## TASK INSTRUCTIONS
Please copy every line of the records below that holds the word "pixel".

## SUPPLIED DATA
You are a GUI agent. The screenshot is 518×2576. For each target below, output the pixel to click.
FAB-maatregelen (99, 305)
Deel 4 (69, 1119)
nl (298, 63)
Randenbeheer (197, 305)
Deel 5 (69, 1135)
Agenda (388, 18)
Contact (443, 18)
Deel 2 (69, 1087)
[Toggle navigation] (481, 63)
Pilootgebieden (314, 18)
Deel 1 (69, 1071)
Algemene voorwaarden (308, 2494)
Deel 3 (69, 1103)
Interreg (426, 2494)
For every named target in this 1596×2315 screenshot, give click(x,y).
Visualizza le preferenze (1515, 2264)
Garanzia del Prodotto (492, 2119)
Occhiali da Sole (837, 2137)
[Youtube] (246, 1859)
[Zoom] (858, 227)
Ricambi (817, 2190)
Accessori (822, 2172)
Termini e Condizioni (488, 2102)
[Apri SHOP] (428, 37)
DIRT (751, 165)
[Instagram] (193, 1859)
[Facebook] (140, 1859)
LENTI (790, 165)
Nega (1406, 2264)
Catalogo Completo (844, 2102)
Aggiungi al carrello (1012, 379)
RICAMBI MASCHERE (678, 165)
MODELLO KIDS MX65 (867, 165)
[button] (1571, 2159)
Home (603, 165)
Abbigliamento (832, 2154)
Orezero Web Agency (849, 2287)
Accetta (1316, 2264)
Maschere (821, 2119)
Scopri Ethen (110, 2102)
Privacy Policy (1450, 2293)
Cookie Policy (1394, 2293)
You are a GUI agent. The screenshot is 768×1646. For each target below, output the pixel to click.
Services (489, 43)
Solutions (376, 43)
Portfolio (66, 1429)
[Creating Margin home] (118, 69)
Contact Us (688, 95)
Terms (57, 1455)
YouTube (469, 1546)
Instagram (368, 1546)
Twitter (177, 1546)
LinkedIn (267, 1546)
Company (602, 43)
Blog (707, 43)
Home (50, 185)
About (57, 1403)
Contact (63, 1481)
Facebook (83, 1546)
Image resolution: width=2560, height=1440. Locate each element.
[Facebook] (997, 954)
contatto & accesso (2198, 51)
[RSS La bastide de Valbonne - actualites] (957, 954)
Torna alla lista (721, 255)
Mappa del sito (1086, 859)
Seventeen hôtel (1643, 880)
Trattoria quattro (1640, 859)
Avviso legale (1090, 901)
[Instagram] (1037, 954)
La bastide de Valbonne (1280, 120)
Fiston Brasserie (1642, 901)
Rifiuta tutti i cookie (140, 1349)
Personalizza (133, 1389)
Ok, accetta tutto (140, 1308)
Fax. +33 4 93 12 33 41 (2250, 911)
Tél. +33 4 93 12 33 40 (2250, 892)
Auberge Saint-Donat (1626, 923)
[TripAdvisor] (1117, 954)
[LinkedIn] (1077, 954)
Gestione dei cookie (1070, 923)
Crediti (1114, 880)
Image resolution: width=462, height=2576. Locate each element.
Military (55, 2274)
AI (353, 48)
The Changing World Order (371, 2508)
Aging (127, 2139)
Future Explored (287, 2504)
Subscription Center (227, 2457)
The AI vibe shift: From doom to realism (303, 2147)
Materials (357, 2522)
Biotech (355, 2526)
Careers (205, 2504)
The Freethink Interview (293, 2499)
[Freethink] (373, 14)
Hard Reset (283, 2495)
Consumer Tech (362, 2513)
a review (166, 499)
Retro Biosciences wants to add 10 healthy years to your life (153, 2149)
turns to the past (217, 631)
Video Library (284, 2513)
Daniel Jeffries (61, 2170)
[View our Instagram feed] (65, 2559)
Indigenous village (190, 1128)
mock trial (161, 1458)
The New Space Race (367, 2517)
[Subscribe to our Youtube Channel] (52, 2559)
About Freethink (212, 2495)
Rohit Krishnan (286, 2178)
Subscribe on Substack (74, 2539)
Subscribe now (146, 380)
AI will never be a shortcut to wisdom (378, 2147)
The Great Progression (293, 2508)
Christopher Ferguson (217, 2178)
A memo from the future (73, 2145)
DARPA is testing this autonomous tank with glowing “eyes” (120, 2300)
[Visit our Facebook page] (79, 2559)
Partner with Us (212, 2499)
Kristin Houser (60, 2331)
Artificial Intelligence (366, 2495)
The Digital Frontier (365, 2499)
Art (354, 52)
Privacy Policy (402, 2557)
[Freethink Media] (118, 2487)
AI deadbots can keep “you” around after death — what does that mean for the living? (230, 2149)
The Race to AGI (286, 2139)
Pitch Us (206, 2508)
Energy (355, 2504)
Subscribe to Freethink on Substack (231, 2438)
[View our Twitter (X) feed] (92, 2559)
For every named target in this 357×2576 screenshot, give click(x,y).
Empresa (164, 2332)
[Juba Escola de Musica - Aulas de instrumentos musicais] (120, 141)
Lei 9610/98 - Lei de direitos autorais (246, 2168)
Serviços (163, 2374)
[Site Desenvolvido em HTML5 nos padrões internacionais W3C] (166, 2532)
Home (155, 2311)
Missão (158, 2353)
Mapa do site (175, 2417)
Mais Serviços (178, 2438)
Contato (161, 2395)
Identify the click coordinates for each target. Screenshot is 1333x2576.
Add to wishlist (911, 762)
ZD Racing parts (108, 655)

## COMPLETED TASK
You are a GUI agent. The screenshot is 518×2576. For each target below, output the pixel to click.
You are a GUI agent. The screenshot is 768×1646. For each target below, output the pixel to click.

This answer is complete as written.